Making and designing tiles—a great DIY project.

| September/October 1999

  • Using your cutoff wire, slice off a 2”–3” thick chunk of clay.
  • Run two fingers along the wire to remove moist clay.
  • Place your woodstrips on each side of the slab, no farther apart than the length of your rolling pin.
  • Rest the rolling pin on top of the covered strips and start rolling.
  • Run the rolling pin back and forth across the strips until it rides evenly along their full length.
  • Direct carving before firing is one way to decorate a handmade tile.

Tiles have a fascinating history, and the art of making and designing them can give you the satisfaction of working with your hands. Here, we will take you step-by-step through the process of preparing a tile slab. Tools you will need include cutoff wire, two strips of wood, canvas, smooth board or wallboard, a rolling pin, a metric ruler, a straightedge, a pencil, cardboard, pin tool, and clay. Access to a kiln—a special heating chamber—is also important. Standard kitchen ovens don’t get nearly hot enough to harden clay for tile.

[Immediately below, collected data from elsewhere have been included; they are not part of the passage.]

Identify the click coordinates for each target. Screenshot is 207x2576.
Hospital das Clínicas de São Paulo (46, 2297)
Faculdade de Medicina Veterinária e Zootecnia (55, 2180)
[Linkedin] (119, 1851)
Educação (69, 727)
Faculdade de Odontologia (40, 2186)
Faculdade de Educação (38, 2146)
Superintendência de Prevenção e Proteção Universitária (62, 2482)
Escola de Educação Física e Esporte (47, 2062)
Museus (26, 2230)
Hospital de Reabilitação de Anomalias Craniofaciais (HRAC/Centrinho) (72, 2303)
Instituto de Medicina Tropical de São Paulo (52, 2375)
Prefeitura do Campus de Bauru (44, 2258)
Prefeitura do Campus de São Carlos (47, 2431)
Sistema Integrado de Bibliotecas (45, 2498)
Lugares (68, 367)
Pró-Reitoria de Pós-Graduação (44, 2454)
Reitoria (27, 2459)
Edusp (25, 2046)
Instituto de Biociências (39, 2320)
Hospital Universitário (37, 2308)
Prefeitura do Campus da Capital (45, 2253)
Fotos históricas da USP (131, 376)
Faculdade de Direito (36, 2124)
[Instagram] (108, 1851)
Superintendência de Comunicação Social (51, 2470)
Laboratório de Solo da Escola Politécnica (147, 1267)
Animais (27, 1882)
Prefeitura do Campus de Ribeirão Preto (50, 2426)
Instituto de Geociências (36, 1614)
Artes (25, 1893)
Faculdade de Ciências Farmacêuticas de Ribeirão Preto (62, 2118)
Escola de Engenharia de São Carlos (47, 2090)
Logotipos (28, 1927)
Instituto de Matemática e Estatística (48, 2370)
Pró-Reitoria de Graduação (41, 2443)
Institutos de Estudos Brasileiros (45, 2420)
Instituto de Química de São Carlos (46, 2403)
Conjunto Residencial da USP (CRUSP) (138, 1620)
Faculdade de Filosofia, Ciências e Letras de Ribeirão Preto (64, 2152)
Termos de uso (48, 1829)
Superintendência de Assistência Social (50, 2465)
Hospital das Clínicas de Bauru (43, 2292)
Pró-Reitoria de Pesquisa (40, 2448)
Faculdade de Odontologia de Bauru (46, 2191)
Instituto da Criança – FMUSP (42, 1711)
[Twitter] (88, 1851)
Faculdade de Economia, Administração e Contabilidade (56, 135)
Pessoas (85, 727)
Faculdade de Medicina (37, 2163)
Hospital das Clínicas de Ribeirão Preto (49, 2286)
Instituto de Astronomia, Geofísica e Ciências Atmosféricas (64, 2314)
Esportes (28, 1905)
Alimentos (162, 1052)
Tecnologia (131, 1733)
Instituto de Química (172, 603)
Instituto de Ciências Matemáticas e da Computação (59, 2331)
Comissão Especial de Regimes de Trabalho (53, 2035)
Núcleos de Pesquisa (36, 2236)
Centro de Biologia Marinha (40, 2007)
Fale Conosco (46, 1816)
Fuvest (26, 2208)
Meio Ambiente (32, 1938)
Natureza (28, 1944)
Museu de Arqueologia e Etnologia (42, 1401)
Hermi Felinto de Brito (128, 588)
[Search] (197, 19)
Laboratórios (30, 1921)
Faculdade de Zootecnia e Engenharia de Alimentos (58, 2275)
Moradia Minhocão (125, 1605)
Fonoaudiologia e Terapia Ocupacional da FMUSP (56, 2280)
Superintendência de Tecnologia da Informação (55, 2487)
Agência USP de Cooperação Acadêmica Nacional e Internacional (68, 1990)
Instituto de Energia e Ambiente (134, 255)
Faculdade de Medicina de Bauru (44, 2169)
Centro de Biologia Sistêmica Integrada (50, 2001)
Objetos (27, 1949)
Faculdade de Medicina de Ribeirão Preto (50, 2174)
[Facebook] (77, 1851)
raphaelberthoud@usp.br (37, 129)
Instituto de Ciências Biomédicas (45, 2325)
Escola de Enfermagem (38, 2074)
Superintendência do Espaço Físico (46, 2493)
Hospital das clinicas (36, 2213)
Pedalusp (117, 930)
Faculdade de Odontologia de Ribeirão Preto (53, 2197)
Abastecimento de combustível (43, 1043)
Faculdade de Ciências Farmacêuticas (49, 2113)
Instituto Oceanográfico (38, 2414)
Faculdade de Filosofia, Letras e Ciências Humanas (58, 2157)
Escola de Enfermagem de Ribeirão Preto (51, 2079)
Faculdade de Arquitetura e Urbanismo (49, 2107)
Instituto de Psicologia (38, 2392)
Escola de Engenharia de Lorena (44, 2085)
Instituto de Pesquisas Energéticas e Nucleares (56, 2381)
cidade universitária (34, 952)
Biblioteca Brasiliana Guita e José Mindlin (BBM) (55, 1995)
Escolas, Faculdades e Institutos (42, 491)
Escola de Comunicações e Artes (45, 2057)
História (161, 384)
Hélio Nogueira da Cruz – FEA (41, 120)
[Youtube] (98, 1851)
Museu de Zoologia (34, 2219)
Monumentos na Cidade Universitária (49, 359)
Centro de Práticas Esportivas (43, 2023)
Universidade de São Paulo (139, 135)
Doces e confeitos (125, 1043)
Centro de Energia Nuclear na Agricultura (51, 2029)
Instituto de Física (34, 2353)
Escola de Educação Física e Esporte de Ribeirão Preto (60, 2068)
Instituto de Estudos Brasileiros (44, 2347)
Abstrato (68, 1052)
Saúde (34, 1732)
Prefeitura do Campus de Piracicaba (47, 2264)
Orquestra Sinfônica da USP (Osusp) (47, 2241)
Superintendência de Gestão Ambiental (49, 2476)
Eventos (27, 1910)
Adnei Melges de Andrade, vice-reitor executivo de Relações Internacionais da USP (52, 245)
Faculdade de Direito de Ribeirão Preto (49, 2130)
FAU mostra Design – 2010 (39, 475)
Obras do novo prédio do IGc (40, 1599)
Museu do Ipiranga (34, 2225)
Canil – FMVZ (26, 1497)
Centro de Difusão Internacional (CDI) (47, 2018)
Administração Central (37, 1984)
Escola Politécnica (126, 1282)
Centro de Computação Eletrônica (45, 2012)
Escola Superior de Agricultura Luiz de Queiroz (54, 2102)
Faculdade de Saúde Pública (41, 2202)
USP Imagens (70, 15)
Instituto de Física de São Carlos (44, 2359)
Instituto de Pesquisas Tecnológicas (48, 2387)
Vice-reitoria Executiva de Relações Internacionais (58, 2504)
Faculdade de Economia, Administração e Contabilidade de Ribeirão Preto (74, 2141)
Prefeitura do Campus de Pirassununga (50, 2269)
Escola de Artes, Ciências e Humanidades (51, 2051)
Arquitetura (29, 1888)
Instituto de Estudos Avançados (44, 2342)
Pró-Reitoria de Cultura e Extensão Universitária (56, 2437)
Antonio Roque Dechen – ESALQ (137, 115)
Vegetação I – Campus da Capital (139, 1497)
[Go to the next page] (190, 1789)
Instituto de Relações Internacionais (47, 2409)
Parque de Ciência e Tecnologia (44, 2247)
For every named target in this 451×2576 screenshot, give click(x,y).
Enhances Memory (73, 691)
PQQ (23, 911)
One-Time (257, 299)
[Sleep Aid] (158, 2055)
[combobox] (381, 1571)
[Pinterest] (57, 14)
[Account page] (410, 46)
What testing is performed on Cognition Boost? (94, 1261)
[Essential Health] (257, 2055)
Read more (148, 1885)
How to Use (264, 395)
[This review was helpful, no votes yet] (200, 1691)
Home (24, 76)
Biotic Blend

You should be extremely conscientious about keeping your tools and equipment clean and your workspace properly ventilated. The air can get quite dusty when you’re making tiles. The kiln also should have proper ventilation. Be sure to protect your eyes with infrared-blocking goggles when you gaze into a hot kiln, and remember that pieces coming out of the kiln are extremely hot.

Once you have the equipment, and have taken the necessary precautions, you’re ready to begin making your own tiles.

The Slab

To make your slab, first wrap a piece of canvas over a flat board. Using the cutoff wire, slice a piece of clay 2' to 3' thick. Immediately put the leftover clay in a bag. If you leave it out, it will get dry and crumble.



Place the piece of clay you cut off on the canvas-covered board and pound it flat with the palm of your hand. Place one wood strip on each side of the slab to help you roll it into uniform thickness. Lay another piece of canvas over the slab and place the rolling pin on top of the strips. Roll until the slab is even in thickness.

Next, transfer your slab to another flat surface for mea­suring, cutting, and drying. To do this, place a piece of wallboard on top of the slab, then carefully flip the slab, which is between the wallboard on top and the canvas-covered board underneath. Transferring your slab this way will keep it from stretching out or losing its shape.